Emflux and Twenty Two Motors will open experience centres in major cities for people to look up and test the bike before placing orders online. Another company that has been at it is Ather, perhaps the biggest of all the electric two-wheeler startups and is funded by Hero MotoCorp.
Ather began its journey in 2013 at the IIT-Madras Research Park. IIT-M alumnus Tarun Mehta and Swapnil Jain had set out to build India’s first smart electric scooter. But they faced a unique problem. Unlike an ICE (internal combustion engine) scooter company that could go to its manufacturers and give them the specs and specific design requirements even when the core subsystems remained unchanged, Mehta and Jain had to build everything from scratch.

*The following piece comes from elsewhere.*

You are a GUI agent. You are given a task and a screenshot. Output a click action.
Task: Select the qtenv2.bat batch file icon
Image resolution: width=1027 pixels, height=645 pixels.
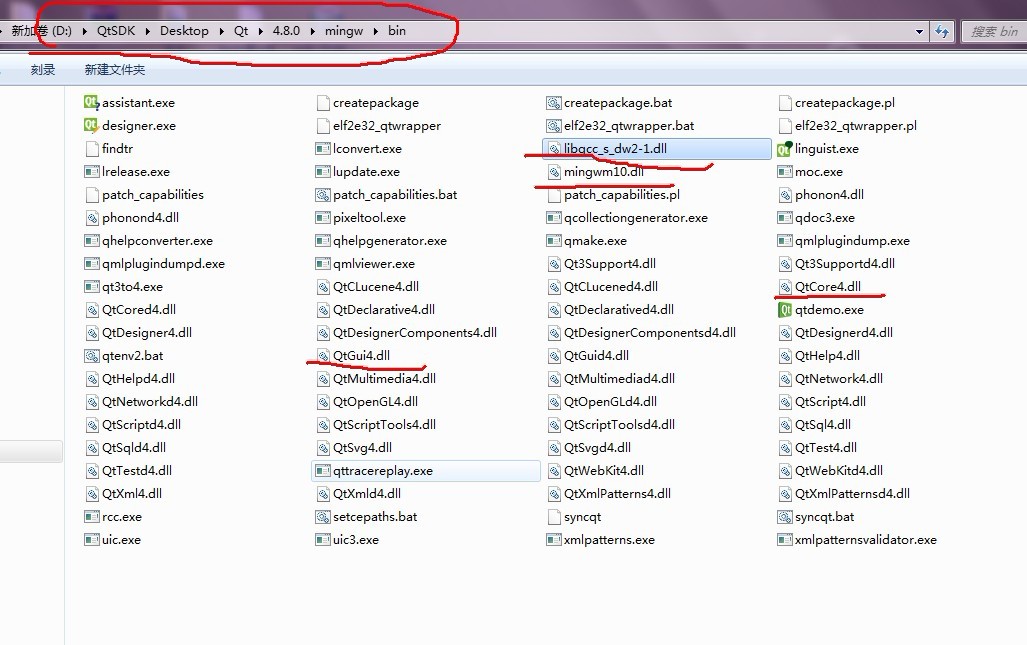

Finally, they came up with the S340 which has a range of about 60-65 km on a full charge and is fitted with a touchscreen console with inbuilt apps like maps. The scooter is also connected to Ather’s system and supports features like breakdown alerts and over-the-air firmware updates for the two-wheeler like is done by the storied Tesla Motors.
Mehta feels two-wheelers will lead the EV adoption because of the economics. “A consumer is more probable to pay a Rs 30,000 increment to buy an electric 2 wheeler than the few lakhs (extra) for an electric 4 wheeler,” he says.
There are other advantages, too. “On the production side, it is also a shorter development cycle for an electric two-wheeler as compared to an electric 4 wheeler, and you are also looking at more cash committed,” adds Mehta.
Bumpy ride ahead
No matter how promising electric two-wheelers look, there are many challenges like the price of the battery, the lack of supplier and component ecosystems, and funds to set up large distribution networks. Roland Berger lists the challenges:
- Announced and existing EV models in India can compete with vehicles in less than 125cc segment only.
- Customer affinity towards 125-250cc segment is increasing in motorcycles, therefore it is expected that by 2025 only 49% of motorcycle segment would be less than 125cc.
- Rural market, which accounts for 50% two-wheeler sales in India, would not be impacted by EVs.
- Total urban sales that can potentially be impacted by 2025 is about 11.6 million units, but production capacity would be the major limiting factor for EV penetration in the two-wheeler segment.
Then, there are people problems. “When we started, our first challenge was to find good and experienced people… Then there weren’t many good suppliers. The ones that were, were already loaded up with huge orders and our orders were just for prototyping of 2-3 units. No one was actually ready to entertain these small quantities,” says Khatry of Emflux.
For Hero MotoCorp, the challenges are different. CTO Braunsperger says that the electric vehicles at comparable prices of a petrol bike should give the same performance and have the same capabilities. “It is also important to bring the cost down and have the supplier base and battery technology in place.”
Add to that, the government is yet to come out with the EV policy and give guidelines to build charging infrastructure – both of which is critical for widespread of EVs.
Munjal ends on a pragmatic note. Companies like Hero, which already have large volumes in the IC engine, cannot shift to electric mobility overnight, he says. “It will be a slow and steady ramp-up. IC engines slowly ramping down and EVs ramping up. Enough time needs to be given of the infrastructure to be set up. Enough time should be given for the manufacturing to be set up. If there is a quick switchover, it is going to lead in a drop of sales volumes to a large extent, which in turn could hurt the industry.”
The government, which is pushing its Make in India agenda, would also not like India to lose its status of the world’s largest two-wheeler industry.